Robotics: Popular Science, April 1971: The Transmission They Said Wouldn't Work
Posted on 2012-03-25 @ 01:14:53 by r00t

I found this article while reading the issue on Google Books; it really shows an interesting and somewhat unusual application of a motor's torque both from the shaft and the motor casing!

The Transmission They Said Wouldn't Work - Popular Science, April 1971

The design uses a brushed DC motor (the inventor, Ed Kidera, used a car starter motor; in the article it also shows how he wanted to use a hydraulic system as well), modified to allow the power to be fed into the brushes via the output shaft and via a mount to the the case of the motor (obviously the shaft and the mount need to be insulated from one another); the mount is built so that it too has a shaft. One shaft (in the case of the article, the motor shaft) is connected to a wheel via a 1:1 spur-gearing, while the mount shaft is connected directly to another wheel. The following picture (from the article) shows this basic arrangement:

Ed Kidera - Motor Differential
Questions or Comments?

Now this is where it gets interesting: In normal operation (steering straight ahead), the shaft of the motor and the case move in opposite directions (which is where the gearing comes in), causing in an 2:1 reduction drive! When the wheel is turned, torque from the motor is evenly divided between each shaft, resulting in an automatic differential action! Strange, I know; but the article details how it all works.

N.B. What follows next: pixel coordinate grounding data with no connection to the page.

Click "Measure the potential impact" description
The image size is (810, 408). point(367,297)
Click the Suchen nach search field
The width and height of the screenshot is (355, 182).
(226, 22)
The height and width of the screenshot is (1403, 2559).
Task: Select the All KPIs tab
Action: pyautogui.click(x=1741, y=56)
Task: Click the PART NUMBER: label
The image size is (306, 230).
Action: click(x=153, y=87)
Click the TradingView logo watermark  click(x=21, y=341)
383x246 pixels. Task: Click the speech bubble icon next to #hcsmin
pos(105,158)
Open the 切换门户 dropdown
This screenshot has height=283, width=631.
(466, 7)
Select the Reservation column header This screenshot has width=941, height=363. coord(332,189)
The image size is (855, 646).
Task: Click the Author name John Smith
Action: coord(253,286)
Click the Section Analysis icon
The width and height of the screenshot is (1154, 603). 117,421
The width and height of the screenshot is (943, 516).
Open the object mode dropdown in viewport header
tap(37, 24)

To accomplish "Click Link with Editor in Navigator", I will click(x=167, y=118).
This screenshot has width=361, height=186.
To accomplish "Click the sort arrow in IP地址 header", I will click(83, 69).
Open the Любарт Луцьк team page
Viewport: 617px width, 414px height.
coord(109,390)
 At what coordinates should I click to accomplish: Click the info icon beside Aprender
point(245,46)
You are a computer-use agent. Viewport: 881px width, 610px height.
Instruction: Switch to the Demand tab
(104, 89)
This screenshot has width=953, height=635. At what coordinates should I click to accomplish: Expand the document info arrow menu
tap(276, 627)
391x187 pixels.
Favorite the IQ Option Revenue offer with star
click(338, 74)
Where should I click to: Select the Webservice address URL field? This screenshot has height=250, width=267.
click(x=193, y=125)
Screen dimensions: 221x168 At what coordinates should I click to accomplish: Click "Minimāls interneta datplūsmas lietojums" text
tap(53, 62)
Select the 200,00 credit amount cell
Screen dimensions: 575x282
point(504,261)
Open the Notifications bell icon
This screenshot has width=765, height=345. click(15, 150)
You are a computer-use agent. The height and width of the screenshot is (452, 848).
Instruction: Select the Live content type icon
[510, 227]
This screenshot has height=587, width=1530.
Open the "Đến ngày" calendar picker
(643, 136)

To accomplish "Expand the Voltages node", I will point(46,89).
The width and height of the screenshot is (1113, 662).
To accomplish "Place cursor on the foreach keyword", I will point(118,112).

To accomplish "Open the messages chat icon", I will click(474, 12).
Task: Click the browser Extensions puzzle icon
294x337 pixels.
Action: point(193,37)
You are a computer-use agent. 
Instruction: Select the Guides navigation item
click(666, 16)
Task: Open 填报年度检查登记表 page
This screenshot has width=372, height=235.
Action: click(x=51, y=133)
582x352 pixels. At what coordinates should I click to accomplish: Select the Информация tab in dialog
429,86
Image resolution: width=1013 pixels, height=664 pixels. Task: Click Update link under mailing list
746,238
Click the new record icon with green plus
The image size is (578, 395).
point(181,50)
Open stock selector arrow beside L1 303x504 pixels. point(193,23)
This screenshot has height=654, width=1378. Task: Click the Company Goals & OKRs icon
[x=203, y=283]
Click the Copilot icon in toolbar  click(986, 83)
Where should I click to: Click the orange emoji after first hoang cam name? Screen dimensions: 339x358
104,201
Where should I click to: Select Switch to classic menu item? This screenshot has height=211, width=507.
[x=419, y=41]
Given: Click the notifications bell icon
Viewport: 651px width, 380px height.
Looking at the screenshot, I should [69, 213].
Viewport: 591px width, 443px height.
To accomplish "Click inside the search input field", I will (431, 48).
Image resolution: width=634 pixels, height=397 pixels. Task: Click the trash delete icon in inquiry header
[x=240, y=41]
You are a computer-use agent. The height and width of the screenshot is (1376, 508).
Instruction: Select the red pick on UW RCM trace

Now, I know a lot of people when they build robots prefer to use two motors and a differential drive (to handle steering, instead of something like Ackermann steering arrangement), but I think this kind of system could even be used on a differential drive system: Just use a single motor in the same torque division arrangement, and brake the side you want to slow down instead.

You could also use this on a 4WD system; two possible arrangements come to my mind:

  1. Keep the front and rear differentials, but put this motor arrangement in place of the transfer case/center differential/transmission; the automatic differential action would take their place.
  2. Use one of these systems for the front and the back wheels; when steered, the automatic differential action would work for both, and any front/read differential action would also automatically be adjusted for, I think (this is potentially questionable, though).

The only "downside" that I see to the system (at least, in the case of the inventor's prototype) is the offset of one of the wheels caused by the 1:1 spur gear system; this is really only an aesthetic issue more than anything, though, and could possibly be avoided (definitely something for further development and improvement).

I think it is an interesting application of a motor, no matter what the power source; maybe someone could use a similar arrangement on their next robotic project?

UPDATE: The following "Reader's Talk Back" letter was published in June about this transmission:

RTB on Impossible Transmission
Questions or Comments?

The points brought up are interesting. The historical basis of this "new transmission" would be worth looking into. The issue about the offset wheels I already noted (in a robot this might not be that big of a concern, though). I'm not sure about the "unsprung weight" comment, either; if the motor is affixed to the frame via bearings on the shafts, then outer shafts to the wheels could be sprung via a traditional suspension system and CRV joints (indeed, even if the shafts passed through bearings on springs, like a regular axle, how would this be different than a regular differential?). The comment on brush lifting due to centrifugal force is pertinent, though: This could potentially be solved by using a brushless motor (which would also lessen any weight issues, especially if using a so-called "coreless" motor).